Saved entries
□ □ □ □ □ □ □
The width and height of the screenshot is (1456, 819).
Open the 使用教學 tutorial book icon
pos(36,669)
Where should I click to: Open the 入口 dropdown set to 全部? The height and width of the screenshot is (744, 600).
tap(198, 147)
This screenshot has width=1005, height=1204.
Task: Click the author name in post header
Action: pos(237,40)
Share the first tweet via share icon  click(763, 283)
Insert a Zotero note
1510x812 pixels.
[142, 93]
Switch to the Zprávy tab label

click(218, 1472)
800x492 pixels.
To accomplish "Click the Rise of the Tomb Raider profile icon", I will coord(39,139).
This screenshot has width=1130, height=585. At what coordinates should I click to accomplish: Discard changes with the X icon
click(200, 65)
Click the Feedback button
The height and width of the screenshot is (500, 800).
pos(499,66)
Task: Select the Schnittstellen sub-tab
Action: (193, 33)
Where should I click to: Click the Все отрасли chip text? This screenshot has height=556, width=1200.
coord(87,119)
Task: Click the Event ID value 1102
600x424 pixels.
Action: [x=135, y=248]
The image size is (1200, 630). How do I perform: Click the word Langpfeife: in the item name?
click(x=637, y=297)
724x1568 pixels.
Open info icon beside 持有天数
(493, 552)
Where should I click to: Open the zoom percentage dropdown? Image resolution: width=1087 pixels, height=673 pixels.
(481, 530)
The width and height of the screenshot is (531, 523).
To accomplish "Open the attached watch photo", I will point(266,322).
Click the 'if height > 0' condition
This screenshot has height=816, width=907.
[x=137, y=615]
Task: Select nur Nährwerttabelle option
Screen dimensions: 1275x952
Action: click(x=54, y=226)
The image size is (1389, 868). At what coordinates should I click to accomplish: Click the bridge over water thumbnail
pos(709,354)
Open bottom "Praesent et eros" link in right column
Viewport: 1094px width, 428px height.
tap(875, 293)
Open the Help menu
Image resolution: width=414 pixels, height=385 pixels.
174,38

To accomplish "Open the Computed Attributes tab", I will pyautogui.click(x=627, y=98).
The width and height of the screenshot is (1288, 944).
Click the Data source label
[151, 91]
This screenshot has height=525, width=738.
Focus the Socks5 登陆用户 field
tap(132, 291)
□ □ □ □ □ □ □
**PROBLEM TO WORK ON**
Please return the data above exactly as given.

**SOLUTION FOR THIS TASK**
The width and height of the screenshot is (1456, 819).
Open the 使用教學 tutorial book icon
pos(36,669)
Where should I click to: Open the 入口 dropdown set to 全部? The height and width of the screenshot is (744, 600).
tap(198, 147)
This screenshot has width=1005, height=1204.
Task: Click the author name in post header
Action: pos(237,40)
Share the first tweet via share icon  click(763, 283)
Insert a Zotero note
1510x812 pixels.
[142, 93]
Switch to the Zprávy tab label

click(218, 1472)
800x492 pixels.
To accomplish "Click the Rise of the Tomb Raider profile icon", I will coord(39,139).
This screenshot has width=1130, height=585. At what coordinates should I click to accomplish: Discard changes with the X icon
click(200, 65)
Click the Feedback button
The height and width of the screenshot is (500, 800).
pos(499,66)
Task: Select the Schnittstellen sub-tab
Action: (193, 33)
Where should I click to: Click the Все отрасли chip text? This screenshot has height=556, width=1200.
coord(87,119)
Task: Click the Event ID value 1102
600x424 pixels.
Action: [x=135, y=248]
The image size is (1200, 630). How do I perform: Click the word Langpfeife: in the item name?
click(x=637, y=297)
724x1568 pixels.
Open info icon beside 持有天数
(493, 552)
Where should I click to: Open the zoom percentage dropdown? Image resolution: width=1087 pixels, height=673 pixels.
(481, 530)
The width and height of the screenshot is (531, 523).
To accomplish "Open the attached watch photo", I will point(266,322).
Click the 'if height > 0' condition
This screenshot has height=816, width=907.
[x=137, y=615]
Task: Select nur Nährwerttabelle option
Screen dimensions: 1275x952
Action: click(x=54, y=226)
The image size is (1389, 868). At what coordinates should I click to accomplish: Click the bridge over water thumbnail
pos(709,354)
Open bottom "Praesent et eros" link in right column
Viewport: 1094px width, 428px height.
tap(875, 293)
Open the Help menu
Image resolution: width=414 pixels, height=385 pixels.
174,38

To accomplish "Open the Computed Attributes tab", I will pyautogui.click(x=627, y=98).
The width and height of the screenshot is (1288, 944).
Click the Data source label
[151, 91]
This screenshot has height=525, width=738.
Focus the Socks5 登陆用户 field
tap(132, 291)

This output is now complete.